■ **What the task asks**: Put each line of the records into a JSON list of strings, one string per line and blank lines omitted. Start at the line containing "Jen nezbytné (194, 1602)" and continue through the end of the records, with both ends included.

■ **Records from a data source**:
□ □ □ □

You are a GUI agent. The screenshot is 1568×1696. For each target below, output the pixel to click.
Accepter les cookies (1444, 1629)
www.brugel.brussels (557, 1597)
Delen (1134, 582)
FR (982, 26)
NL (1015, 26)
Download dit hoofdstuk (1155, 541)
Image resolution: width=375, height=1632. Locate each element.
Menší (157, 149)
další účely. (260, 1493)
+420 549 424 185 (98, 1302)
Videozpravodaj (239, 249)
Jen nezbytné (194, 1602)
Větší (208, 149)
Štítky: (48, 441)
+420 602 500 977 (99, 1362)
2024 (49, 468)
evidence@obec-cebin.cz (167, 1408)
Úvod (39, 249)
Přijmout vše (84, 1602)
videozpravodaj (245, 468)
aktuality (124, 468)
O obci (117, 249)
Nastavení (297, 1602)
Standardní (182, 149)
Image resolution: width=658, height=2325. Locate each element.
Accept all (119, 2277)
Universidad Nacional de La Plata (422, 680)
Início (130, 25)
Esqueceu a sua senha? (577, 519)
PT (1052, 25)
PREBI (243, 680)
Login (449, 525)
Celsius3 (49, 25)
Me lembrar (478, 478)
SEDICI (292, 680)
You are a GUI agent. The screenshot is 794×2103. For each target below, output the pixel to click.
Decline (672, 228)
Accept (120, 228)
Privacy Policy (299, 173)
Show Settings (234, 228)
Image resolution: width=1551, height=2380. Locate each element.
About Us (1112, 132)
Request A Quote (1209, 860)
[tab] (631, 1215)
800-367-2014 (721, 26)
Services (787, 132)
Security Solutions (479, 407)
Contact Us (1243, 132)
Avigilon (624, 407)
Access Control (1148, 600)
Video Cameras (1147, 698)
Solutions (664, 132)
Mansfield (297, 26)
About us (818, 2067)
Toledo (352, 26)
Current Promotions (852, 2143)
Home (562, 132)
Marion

□ □ □ □

■ **Final answer**:
[
  "Jen nezbytné (194, 1602)",
  "Větší (208, 149)",
  "Štítky: (48, 441)",
  "+420 602 500 977 (99, 1362)",
  "2024 (49, 468)",
  "evidence@obec-cebin.cz (167, 1408)",
  "Úvod (39, 249)",
  "Přijmout vše (84, 1602)",
  "videozpravodaj (245, 468)",
  "aktuality (124, 468)",
  "O obci (117, 249)",
  "Nastavení (297, 1602)",
  "Standardní (182, 149)",
  "Image resolution: width=658, height=2325. Locate each element.",
  "Accept all (119, 2277)",
  "Universidad Nacional de La Plata (422, 680)",
  "Início (130, 25)",
  "Esqueceu a sua senha? (577, 519)",
  "PT (1052, 25)",
  "PREBI (243, 680)",
  "Login (449, 525)",
  "Celsius3 (49, 25)",
  "Me lembrar (478, 478)",
  "SEDICI (292, 680)",
  "You are a GUI agent. The screenshot is 794×2103. For each target below, output the pixel to click.",
  "Decline (672, 228)",
  "Accept (120, 228)",
  "Privacy Policy (299, 173)",
  "Show Settings (234, 228)",
  "Image resolution: width=1551, height=2380. Locate each element.",
  "About Us (1112, 132)",
  "Request A Quote (1209, 860)",
  "[tab] (631, 1215)",
  "800-367-2014 (721, 26)",
  "Services (787, 132)",
  "Security Solutions (479, 407)",
  "Contact Us (1243, 132)",
  "Avigilon (624, 407)",
  "Access Control (1148, 600)",
  "Video Cameras (1147, 698)",
  "Solutions (664, 132)",
  "Mansfield (297, 26)",
  "About us (818, 2067)",
  "Toledo (352, 26)",
  "Current Promotions (852, 2143)",
  "Home (562, 132)",
  "Marion"
]